WHAT THE TASK ASKS - Reproduce exactly only the lines from the line that holds "Task: Open the hamburger menu at top right" to the line that holds "Viewport: 1119px width, 945px", inclusive, in the listing below, and please leave out every picture.

BEGIN DATA SHOWN

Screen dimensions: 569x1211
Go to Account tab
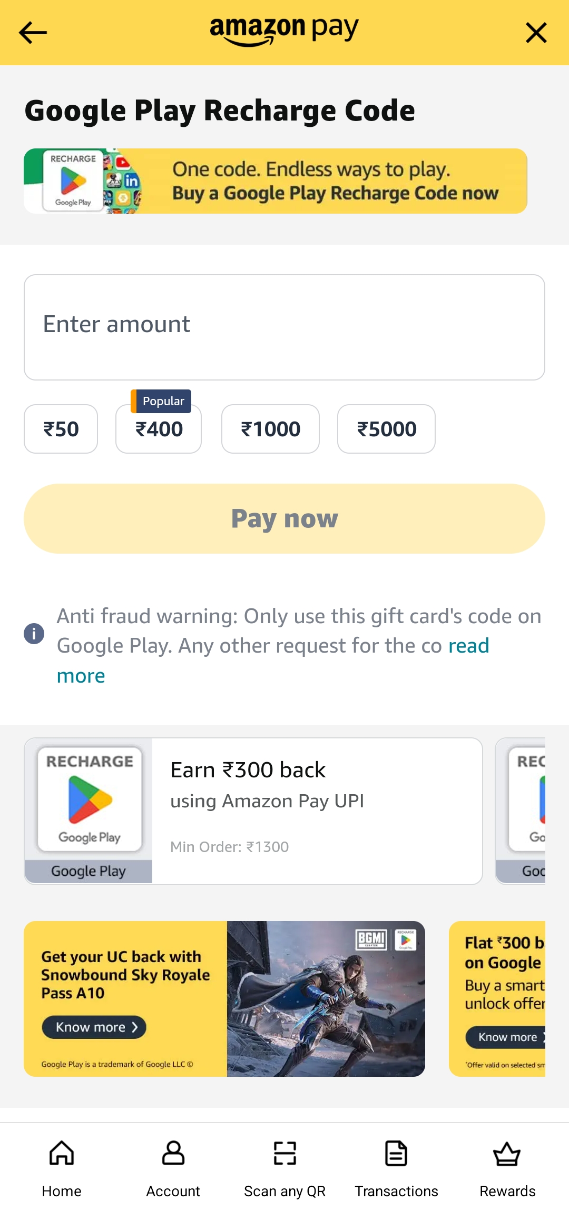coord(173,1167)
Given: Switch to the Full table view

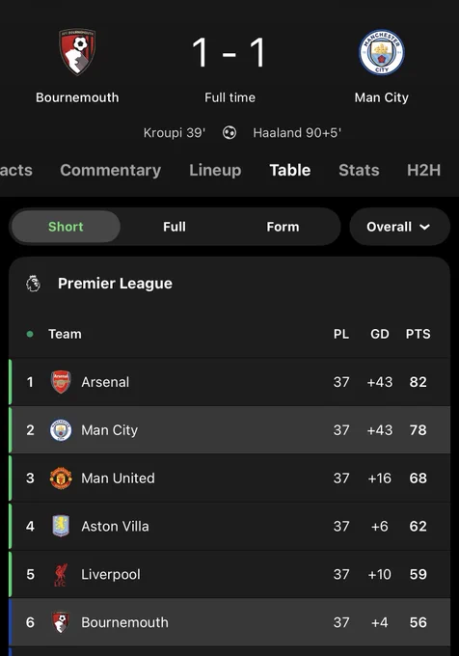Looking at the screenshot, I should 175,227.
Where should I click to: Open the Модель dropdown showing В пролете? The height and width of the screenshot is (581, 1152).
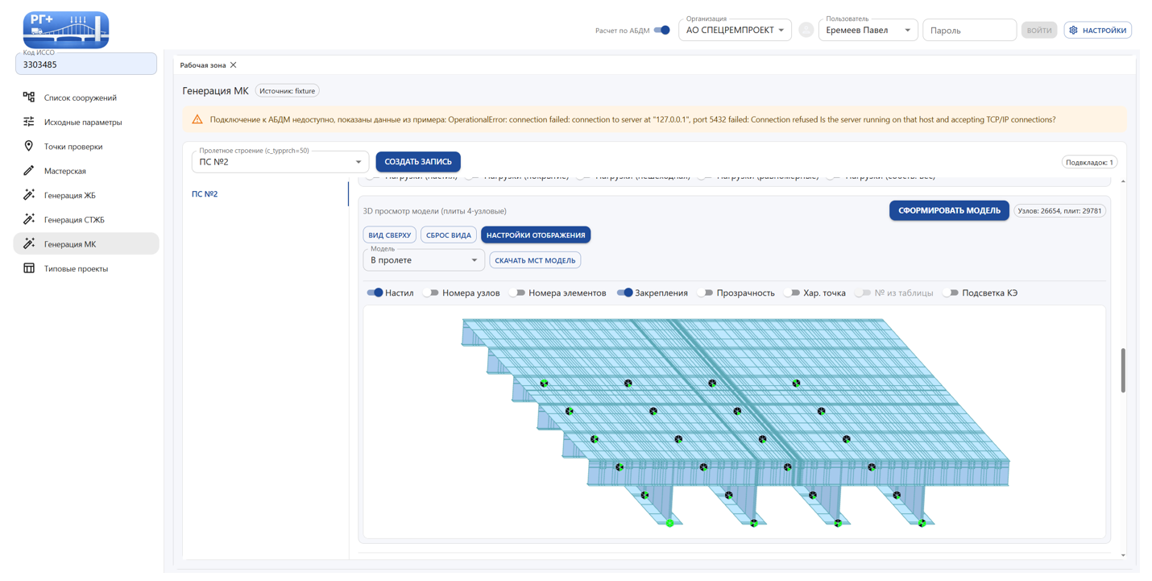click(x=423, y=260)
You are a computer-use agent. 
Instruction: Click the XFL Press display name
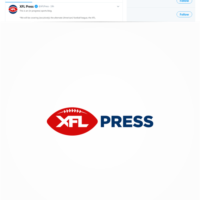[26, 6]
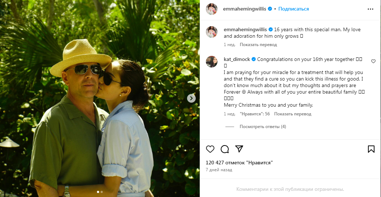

END DATA SHOWN
BEGIN DATA SHOWN

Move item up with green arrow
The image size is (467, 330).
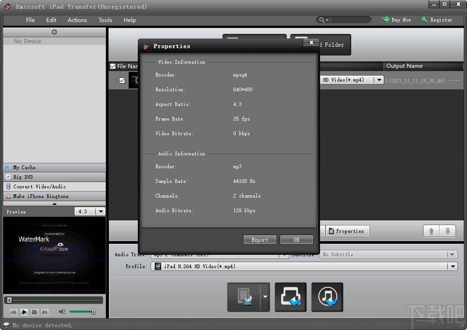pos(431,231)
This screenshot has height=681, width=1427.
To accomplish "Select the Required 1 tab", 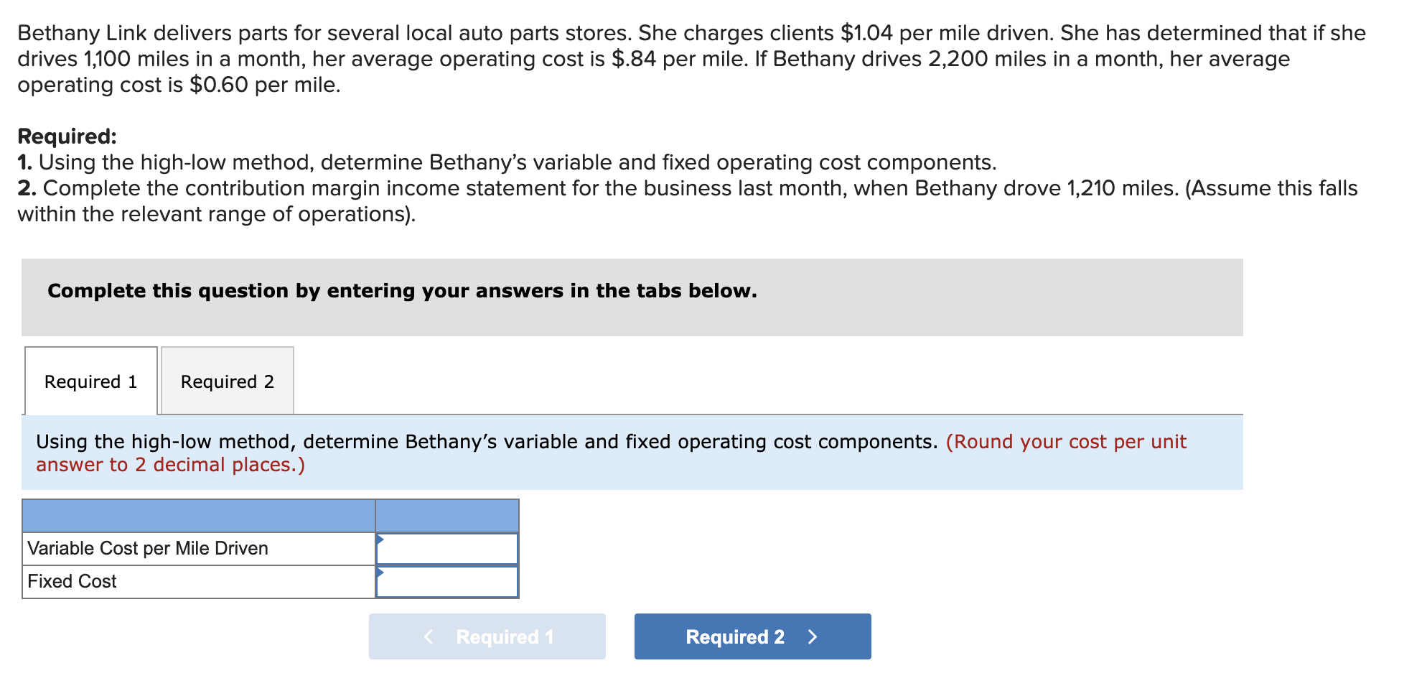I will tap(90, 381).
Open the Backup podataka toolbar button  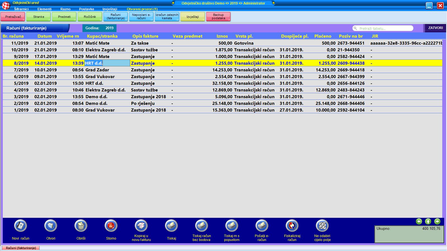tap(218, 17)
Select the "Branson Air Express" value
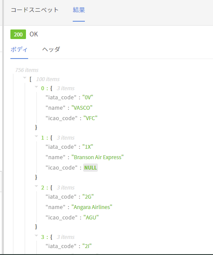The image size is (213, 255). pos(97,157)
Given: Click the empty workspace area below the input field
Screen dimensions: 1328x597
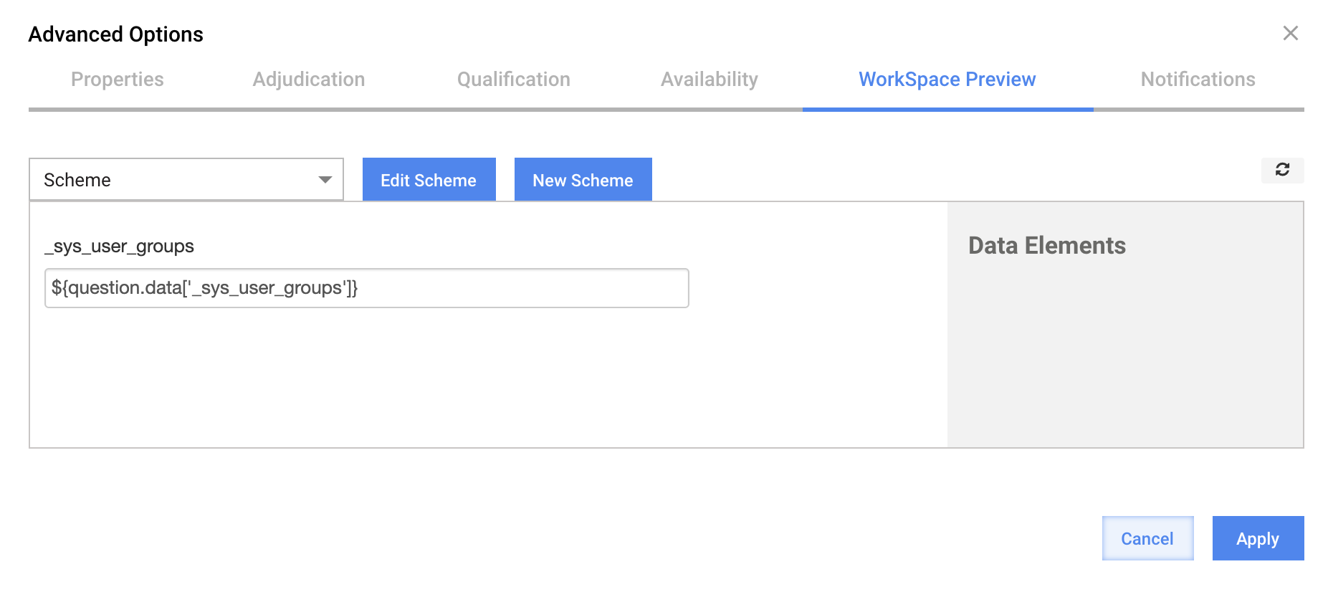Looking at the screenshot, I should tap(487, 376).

END DATA SHOWN
BEGIN DATA SHOWN

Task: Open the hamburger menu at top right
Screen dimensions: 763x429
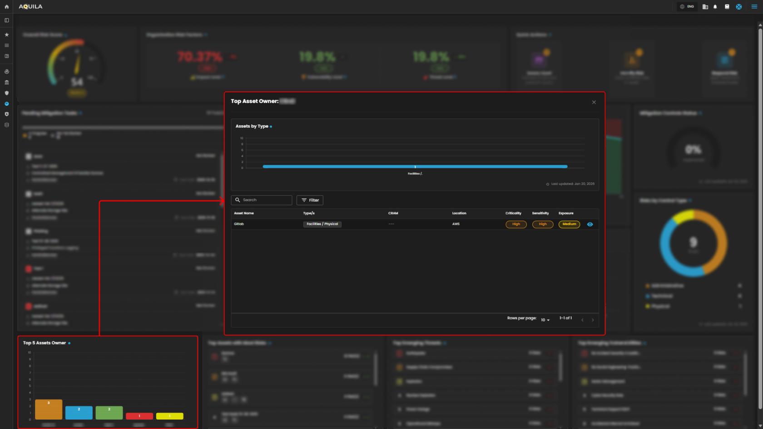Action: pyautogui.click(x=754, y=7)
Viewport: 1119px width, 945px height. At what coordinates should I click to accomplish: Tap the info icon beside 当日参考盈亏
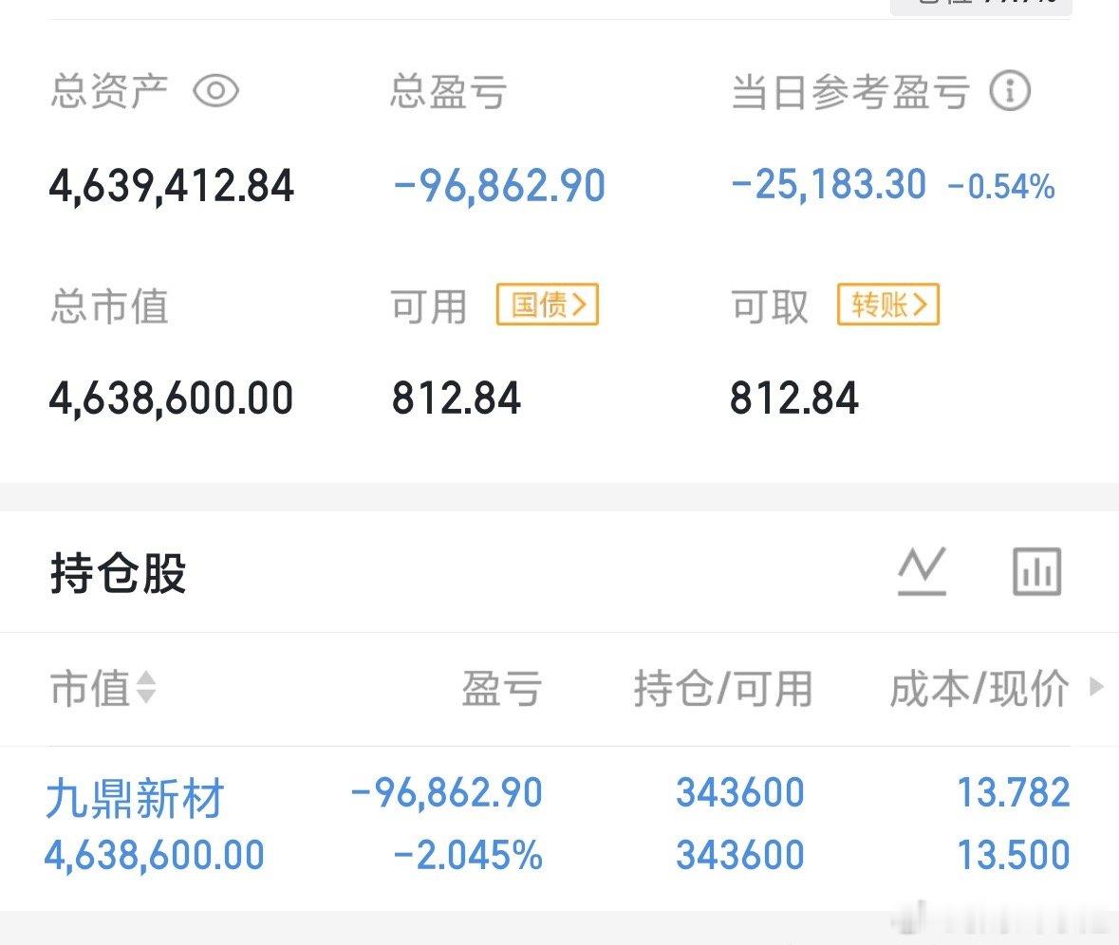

END DATA SHOWN

RESULT FOR THIS EXERCISE -
Task: Open the hamburger menu at top right
Screen dimensions: 763x429
Action: pyautogui.click(x=754, y=7)
Viewport: 1119px width, 945px height. At what coordinates should I click to accomplish: Tap the info icon beside 当日参考盈亏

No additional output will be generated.